Directions >> From the data below, retype exactly the lines starting with the one that contains "Where should I click to: Open the diamond" and ending with the one that contains "Given: Switch to the My Accounts view", both included.

********************

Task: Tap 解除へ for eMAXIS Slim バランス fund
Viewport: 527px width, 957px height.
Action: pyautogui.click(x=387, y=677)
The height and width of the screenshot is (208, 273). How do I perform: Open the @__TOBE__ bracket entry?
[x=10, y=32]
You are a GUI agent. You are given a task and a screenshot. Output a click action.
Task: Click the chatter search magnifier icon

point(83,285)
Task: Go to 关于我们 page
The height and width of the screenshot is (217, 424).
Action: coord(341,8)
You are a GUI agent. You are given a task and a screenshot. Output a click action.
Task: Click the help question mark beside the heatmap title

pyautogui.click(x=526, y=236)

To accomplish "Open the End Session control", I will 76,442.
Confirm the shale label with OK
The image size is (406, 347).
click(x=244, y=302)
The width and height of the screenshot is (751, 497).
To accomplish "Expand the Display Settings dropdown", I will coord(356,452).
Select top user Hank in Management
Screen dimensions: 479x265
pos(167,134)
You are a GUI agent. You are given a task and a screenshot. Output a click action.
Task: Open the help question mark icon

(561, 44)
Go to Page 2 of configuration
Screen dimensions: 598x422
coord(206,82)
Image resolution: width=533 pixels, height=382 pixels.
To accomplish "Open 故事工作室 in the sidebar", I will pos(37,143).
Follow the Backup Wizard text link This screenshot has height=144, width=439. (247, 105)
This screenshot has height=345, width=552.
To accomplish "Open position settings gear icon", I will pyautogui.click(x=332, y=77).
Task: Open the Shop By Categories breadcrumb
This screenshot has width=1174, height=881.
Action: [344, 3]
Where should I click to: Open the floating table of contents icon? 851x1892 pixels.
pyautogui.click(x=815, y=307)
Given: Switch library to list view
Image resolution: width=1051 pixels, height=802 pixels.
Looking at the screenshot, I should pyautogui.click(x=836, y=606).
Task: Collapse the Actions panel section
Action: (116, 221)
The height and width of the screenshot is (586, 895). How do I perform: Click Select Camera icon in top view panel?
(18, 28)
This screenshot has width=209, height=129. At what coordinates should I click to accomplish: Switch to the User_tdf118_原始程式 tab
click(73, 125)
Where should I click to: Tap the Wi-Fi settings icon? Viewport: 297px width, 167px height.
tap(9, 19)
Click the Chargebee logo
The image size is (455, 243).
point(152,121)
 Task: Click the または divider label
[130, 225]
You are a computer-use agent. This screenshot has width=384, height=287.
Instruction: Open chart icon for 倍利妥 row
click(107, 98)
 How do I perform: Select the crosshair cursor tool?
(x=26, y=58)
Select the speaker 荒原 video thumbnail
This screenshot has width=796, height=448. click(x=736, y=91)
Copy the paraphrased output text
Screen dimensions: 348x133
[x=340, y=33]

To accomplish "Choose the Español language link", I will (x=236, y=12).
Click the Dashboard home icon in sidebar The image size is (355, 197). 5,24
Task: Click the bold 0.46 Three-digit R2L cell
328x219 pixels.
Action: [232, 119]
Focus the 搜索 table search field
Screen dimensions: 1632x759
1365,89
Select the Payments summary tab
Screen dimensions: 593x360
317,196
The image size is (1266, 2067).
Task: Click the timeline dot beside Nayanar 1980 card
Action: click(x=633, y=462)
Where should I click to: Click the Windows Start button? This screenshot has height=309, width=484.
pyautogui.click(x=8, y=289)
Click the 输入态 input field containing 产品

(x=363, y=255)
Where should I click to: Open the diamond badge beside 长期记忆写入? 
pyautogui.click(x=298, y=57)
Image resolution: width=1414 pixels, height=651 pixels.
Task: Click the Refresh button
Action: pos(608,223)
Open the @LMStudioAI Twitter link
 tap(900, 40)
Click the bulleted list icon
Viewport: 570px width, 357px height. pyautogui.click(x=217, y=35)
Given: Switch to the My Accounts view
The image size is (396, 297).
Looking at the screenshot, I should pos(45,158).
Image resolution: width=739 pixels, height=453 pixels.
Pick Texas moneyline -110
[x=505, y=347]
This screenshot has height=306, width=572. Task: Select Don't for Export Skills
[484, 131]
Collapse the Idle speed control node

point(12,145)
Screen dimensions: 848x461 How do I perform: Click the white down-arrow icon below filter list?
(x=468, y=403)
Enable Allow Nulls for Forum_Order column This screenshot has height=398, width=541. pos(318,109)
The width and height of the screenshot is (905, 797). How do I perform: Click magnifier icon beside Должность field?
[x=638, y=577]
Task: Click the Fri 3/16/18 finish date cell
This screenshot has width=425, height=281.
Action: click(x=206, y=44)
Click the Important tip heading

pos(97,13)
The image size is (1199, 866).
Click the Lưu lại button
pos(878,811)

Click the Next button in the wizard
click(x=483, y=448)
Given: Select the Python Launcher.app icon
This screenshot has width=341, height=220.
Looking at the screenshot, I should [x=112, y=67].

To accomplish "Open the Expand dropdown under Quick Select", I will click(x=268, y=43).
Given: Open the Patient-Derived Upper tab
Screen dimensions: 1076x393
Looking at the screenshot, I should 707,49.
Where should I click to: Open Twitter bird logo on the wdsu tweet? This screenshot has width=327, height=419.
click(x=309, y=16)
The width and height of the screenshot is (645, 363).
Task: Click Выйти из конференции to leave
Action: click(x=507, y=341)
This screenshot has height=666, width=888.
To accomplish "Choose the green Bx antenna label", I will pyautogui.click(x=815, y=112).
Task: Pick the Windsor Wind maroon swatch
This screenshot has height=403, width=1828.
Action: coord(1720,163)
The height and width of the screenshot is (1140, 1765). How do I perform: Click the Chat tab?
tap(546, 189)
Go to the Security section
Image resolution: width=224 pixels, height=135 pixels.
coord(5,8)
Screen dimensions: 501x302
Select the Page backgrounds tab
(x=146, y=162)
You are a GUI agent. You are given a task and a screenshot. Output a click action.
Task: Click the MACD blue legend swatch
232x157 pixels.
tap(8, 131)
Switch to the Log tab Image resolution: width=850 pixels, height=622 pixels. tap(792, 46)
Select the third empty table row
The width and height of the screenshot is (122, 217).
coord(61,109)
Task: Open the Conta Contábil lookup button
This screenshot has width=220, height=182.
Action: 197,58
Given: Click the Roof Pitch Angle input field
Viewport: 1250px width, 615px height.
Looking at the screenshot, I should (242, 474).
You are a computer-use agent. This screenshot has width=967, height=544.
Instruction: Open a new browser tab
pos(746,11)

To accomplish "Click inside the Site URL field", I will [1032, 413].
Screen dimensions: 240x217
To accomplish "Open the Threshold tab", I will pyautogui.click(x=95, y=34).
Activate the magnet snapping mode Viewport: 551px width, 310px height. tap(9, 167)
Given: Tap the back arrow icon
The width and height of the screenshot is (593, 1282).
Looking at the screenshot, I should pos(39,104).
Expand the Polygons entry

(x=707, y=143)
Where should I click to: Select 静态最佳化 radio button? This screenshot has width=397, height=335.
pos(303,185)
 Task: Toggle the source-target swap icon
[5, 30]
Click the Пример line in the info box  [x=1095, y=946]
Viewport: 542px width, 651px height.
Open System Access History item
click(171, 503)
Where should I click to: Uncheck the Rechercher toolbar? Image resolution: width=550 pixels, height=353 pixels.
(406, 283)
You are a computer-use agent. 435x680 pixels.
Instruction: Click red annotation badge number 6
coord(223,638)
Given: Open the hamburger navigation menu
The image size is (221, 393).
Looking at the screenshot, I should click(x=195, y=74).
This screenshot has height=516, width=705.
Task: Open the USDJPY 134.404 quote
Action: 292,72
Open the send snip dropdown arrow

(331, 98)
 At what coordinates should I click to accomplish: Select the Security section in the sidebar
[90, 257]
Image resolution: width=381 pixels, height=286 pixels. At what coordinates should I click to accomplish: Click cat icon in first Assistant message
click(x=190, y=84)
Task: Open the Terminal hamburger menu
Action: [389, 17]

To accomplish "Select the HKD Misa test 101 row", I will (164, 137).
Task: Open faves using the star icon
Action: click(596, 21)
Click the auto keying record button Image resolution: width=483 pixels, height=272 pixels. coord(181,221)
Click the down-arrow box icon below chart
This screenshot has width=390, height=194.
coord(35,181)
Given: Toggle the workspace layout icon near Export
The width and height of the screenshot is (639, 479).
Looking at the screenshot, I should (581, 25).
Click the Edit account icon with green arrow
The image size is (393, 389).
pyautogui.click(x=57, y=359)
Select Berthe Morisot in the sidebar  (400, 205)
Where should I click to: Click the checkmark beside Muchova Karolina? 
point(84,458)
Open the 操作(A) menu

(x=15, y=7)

********************

Task result >>
Where should I click to: Open the diamond badge beside 长期记忆写入? 
pyautogui.click(x=298, y=57)
Image resolution: width=1414 pixels, height=651 pixels.
Task: Click the Refresh button
Action: pos(608,223)
Open the @LMStudioAI Twitter link
 tap(900, 40)
Click the bulleted list icon
Viewport: 570px width, 357px height. pyautogui.click(x=217, y=35)
Given: Switch to the My Accounts view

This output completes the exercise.